Every record here needs to be duplicated exactly.

──────────────────────────────

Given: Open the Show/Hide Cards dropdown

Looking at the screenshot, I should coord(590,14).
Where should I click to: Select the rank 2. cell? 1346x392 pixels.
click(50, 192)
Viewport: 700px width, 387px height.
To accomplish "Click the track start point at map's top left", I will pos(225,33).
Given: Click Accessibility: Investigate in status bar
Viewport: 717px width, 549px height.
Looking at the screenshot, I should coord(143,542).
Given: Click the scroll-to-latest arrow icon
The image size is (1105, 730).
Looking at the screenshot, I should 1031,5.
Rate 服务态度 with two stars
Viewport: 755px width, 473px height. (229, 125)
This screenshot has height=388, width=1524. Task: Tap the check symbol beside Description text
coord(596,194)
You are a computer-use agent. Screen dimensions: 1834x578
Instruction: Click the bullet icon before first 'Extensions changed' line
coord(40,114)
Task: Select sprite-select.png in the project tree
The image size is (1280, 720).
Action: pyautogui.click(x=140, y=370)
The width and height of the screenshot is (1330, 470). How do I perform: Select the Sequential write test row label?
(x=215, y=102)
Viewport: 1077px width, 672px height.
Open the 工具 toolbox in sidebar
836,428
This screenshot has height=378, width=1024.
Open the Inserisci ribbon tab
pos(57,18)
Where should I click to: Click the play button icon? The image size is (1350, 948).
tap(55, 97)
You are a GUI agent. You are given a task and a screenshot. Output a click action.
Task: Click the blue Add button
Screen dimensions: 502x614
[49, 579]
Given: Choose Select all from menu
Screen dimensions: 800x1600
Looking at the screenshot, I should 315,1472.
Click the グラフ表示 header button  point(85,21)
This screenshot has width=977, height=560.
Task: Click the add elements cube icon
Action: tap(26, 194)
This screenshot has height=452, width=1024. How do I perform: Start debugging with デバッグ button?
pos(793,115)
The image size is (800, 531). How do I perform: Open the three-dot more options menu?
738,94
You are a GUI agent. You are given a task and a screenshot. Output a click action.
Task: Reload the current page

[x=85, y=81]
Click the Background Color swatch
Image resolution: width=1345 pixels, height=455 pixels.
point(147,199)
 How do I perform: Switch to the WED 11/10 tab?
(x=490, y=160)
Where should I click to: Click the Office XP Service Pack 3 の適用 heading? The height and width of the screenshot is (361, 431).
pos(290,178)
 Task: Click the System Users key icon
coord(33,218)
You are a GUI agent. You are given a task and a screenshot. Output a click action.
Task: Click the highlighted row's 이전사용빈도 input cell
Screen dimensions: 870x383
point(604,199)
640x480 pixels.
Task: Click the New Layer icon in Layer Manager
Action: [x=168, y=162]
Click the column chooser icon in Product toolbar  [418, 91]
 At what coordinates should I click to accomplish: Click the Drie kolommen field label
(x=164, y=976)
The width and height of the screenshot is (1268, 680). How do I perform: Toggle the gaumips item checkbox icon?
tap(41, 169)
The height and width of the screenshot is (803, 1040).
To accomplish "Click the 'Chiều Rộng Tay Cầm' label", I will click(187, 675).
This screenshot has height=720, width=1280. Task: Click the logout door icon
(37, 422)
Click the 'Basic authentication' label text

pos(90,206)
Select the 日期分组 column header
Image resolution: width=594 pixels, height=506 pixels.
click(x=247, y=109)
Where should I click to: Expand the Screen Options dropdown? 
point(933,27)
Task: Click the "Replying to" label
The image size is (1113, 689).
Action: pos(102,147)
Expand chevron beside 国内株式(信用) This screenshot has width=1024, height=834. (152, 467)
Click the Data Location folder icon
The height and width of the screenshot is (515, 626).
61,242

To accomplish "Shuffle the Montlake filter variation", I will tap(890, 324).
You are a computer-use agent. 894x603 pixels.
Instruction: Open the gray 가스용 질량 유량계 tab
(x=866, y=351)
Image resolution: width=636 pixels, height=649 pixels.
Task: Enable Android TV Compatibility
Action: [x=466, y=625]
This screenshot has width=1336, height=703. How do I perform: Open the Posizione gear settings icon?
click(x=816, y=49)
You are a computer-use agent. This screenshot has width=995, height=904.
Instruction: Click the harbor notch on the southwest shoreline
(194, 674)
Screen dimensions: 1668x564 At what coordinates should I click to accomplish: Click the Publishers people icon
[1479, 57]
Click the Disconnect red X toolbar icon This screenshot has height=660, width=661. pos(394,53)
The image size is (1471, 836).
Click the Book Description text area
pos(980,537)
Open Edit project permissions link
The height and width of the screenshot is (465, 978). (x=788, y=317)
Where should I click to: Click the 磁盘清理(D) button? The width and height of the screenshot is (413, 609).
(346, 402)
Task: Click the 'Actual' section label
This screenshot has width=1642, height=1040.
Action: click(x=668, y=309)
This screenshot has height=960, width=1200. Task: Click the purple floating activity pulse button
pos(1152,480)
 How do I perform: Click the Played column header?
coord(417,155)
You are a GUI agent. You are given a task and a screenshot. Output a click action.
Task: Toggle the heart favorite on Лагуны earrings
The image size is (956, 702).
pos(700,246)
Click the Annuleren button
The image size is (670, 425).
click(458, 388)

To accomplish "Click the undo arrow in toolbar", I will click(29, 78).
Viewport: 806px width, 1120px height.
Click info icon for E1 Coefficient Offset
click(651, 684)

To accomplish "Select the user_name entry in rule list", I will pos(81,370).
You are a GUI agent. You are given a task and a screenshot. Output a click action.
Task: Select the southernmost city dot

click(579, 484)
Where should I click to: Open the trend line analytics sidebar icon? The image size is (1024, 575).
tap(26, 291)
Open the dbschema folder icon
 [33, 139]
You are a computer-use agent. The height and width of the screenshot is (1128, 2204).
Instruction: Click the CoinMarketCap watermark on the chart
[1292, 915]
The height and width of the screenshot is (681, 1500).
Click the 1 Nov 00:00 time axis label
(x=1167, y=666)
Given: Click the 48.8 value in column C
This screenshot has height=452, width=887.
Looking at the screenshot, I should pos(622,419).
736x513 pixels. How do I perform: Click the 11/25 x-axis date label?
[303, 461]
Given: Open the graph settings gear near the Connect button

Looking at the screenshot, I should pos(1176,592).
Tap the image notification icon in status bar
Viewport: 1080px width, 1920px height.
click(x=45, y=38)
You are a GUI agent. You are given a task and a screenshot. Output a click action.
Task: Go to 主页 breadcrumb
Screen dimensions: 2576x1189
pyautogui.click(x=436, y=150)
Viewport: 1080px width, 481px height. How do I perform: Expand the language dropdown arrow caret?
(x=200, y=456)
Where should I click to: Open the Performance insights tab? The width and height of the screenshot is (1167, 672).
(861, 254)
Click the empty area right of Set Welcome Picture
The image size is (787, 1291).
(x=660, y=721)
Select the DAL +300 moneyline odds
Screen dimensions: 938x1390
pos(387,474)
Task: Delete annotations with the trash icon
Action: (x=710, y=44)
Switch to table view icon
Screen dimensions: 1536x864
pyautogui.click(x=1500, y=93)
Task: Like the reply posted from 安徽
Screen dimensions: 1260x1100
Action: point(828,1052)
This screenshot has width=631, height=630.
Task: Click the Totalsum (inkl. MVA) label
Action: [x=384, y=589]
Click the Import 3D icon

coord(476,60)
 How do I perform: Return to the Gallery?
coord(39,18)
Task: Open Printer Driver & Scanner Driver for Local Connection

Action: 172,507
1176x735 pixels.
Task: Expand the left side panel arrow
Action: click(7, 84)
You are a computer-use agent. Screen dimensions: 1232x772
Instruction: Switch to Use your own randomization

──────────────────────────────

(WRITTEN SOLUTION)
Given: Open the Show/Hide Cards dropdown

Looking at the screenshot, I should coord(590,14).
Where should I click to: Select the rank 2. cell? 1346x392 pixels.
click(50, 192)
Viewport: 700px width, 387px height.
To accomplish "Click the track start point at map's top left", I will pos(225,33).
Given: Click Accessibility: Investigate in status bar
Viewport: 717px width, 549px height.
Looking at the screenshot, I should coord(143,542).
Given: Click the scroll-to-latest arrow icon
The image size is (1105, 730).
Looking at the screenshot, I should 1031,5.
Rate 服务态度 with two stars
Viewport: 755px width, 473px height. (229, 125)
This screenshot has height=388, width=1524. Task: Tap the check symbol beside Description text
coord(596,194)
You are a computer-use agent. Screen dimensions: 1834x578
Instruction: Click the bullet icon before first 'Extensions changed' line
coord(40,114)
Task: Select sprite-select.png in the project tree
The image size is (1280, 720).
Action: pyautogui.click(x=140, y=370)
The width and height of the screenshot is (1330, 470). How do I perform: Select the Sequential write test row label?
(x=215, y=102)
Viewport: 1077px width, 672px height.
Open the 工具 toolbox in sidebar
836,428
This screenshot has height=378, width=1024.
Open the Inserisci ribbon tab
pos(57,18)
Where should I click to: Click the play button icon? The image size is (1350, 948).
tap(55, 97)
You are a GUI agent. You are given a task and a screenshot. Output a click action.
Task: Click the blue Add button
Screen dimensions: 502x614
[49, 579]
Given: Choose Select all from menu
Screen dimensions: 800x1600
Looking at the screenshot, I should 315,1472.
Click the グラフ表示 header button  point(85,21)
This screenshot has width=977, height=560.
Task: Click the add elements cube icon
Action: tap(26, 194)
This screenshot has height=452, width=1024. How do I perform: Start debugging with デバッグ button?
pos(793,115)
The image size is (800, 531). How do I perform: Open the three-dot more options menu?
738,94
You are a GUI agent. You are given a task and a screenshot. Output a click action.
Task: Reload the current page

[x=85, y=81]
Click the Background Color swatch
Image resolution: width=1345 pixels, height=455 pixels.
point(147,199)
 How do I perform: Switch to the WED 11/10 tab?
(x=490, y=160)
Where should I click to: Click the Office XP Service Pack 3 の適用 heading? The height and width of the screenshot is (361, 431).
pos(290,178)
 Task: Click the System Users key icon
coord(33,218)
You are a GUI agent. You are given a task and a screenshot. Output a click action.
Task: Click the highlighted row's 이전사용빈도 input cell
Screen dimensions: 870x383
point(604,199)
640x480 pixels.
Task: Click the New Layer icon in Layer Manager
Action: [x=168, y=162]
Click the column chooser icon in Product toolbar  [418, 91]
 At what coordinates should I click to accomplish: Click the Drie kolommen field label
(x=164, y=976)
The width and height of the screenshot is (1268, 680). How do I perform: Toggle the gaumips item checkbox icon?
tap(41, 169)
The height and width of the screenshot is (803, 1040).
To accomplish "Click the 'Chiều Rộng Tay Cầm' label", I will click(187, 675).
This screenshot has height=720, width=1280. Task: Click the logout door icon
(37, 422)
Click the 'Basic authentication' label text

pos(90,206)
Select the 日期分组 column header
Image resolution: width=594 pixels, height=506 pixels.
click(x=247, y=109)
Where should I click to: Expand the Screen Options dropdown? 
point(933,27)
Task: Click the "Replying to" label
The image size is (1113, 689).
Action: pos(102,147)
Expand chevron beside 国内株式(信用) This screenshot has width=1024, height=834. (152, 467)
Click the Data Location folder icon
The height and width of the screenshot is (515, 626).
61,242

To accomplish "Shuffle the Montlake filter variation", I will tap(890, 324).
You are a computer-use agent. 894x603 pixels.
Instruction: Open the gray 가스용 질량 유량계 tab
(x=866, y=351)
Image resolution: width=636 pixels, height=649 pixels.
Task: Enable Android TV Compatibility
Action: [x=466, y=625]
This screenshot has width=1336, height=703. How do I perform: Open the Posizione gear settings icon?
click(x=816, y=49)
You are a computer-use agent. This screenshot has width=995, height=904.
Instruction: Click the harbor notch on the southwest shoreline
(194, 674)
Screen dimensions: 1668x564 At what coordinates should I click to accomplish: Click the Publishers people icon
[1479, 57]
Click the Disconnect red X toolbar icon This screenshot has height=660, width=661. pos(394,53)
The image size is (1471, 836).
Click the Book Description text area
pos(980,537)
Open Edit project permissions link
The height and width of the screenshot is (465, 978). (x=788, y=317)
Where should I click to: Click the 磁盘清理(D) button? The width and height of the screenshot is (413, 609).
(346, 402)
Task: Click the 'Actual' section label
This screenshot has width=1642, height=1040.
Action: click(x=668, y=309)
This screenshot has height=960, width=1200. Task: Click the purple floating activity pulse button
pos(1152,480)
 How do I perform: Click the Played column header?
coord(417,155)
You are a GUI agent. You are given a task and a screenshot. Output a click action.
Task: Toggle the heart favorite on Лагуны earrings
The image size is (956, 702).
pos(700,246)
Click the Annuleren button
The image size is (670, 425).
click(458, 388)

To accomplish "Click the undo arrow in toolbar", I will click(29, 78).
Viewport: 806px width, 1120px height.
Click info icon for E1 Coefficient Offset
click(651, 684)

To accomplish "Select the user_name entry in rule list", I will pos(81,370).
You are a GUI agent. You are given a task and a screenshot. Output a click action.
Task: Select the southernmost city dot

click(579, 484)
Where should I click to: Open the trend line analytics sidebar icon? The image size is (1024, 575).
tap(26, 291)
Open the dbschema folder icon
 [33, 139]
You are a computer-use agent. The height and width of the screenshot is (1128, 2204).
Instruction: Click the CoinMarketCap watermark on the chart
[1292, 915]
The height and width of the screenshot is (681, 1500).
Click the 1 Nov 00:00 time axis label
(x=1167, y=666)
Given: Click the 48.8 value in column C
This screenshot has height=452, width=887.
Looking at the screenshot, I should pos(622,419).
736x513 pixels. How do I perform: Click the 11/25 x-axis date label?
[303, 461]
Given: Open the graph settings gear near the Connect button

Looking at the screenshot, I should pos(1176,592).
Tap the image notification icon in status bar
Viewport: 1080px width, 1920px height.
click(x=45, y=38)
You are a GUI agent. You are given a task and a screenshot. Output a click action.
Task: Go to 主页 breadcrumb
Screen dimensions: 2576x1189
pyautogui.click(x=436, y=150)
Viewport: 1080px width, 481px height. How do I perform: Expand the language dropdown arrow caret?
(x=200, y=456)
Where should I click to: Open the Performance insights tab? The width and height of the screenshot is (1167, 672).
(861, 254)
Click the empty area right of Set Welcome Picture
The image size is (787, 1291).
(x=660, y=721)
Select the DAL +300 moneyline odds
Screen dimensions: 938x1390
pos(387,474)
Task: Delete annotations with the trash icon
Action: (x=710, y=44)
Switch to table view icon
Screen dimensions: 1536x864
pyautogui.click(x=1500, y=93)
Task: Like the reply posted from 安徽
Screen dimensions: 1260x1100
Action: point(828,1052)
This screenshot has width=631, height=630.
Task: Click the Totalsum (inkl. MVA) label
Action: [x=384, y=589]
Click the Import 3D icon

coord(476,60)
 How do I perform: Return to the Gallery?
coord(39,18)
Task: Open Printer Driver & Scanner Driver for Local Connection

Action: 172,507
1176x735 pixels.
Task: Expand the left side panel arrow
Action: click(7, 84)
You are a computer-use agent. Screen dimensions: 1232x772
Instruction: Switch to Use your own randomization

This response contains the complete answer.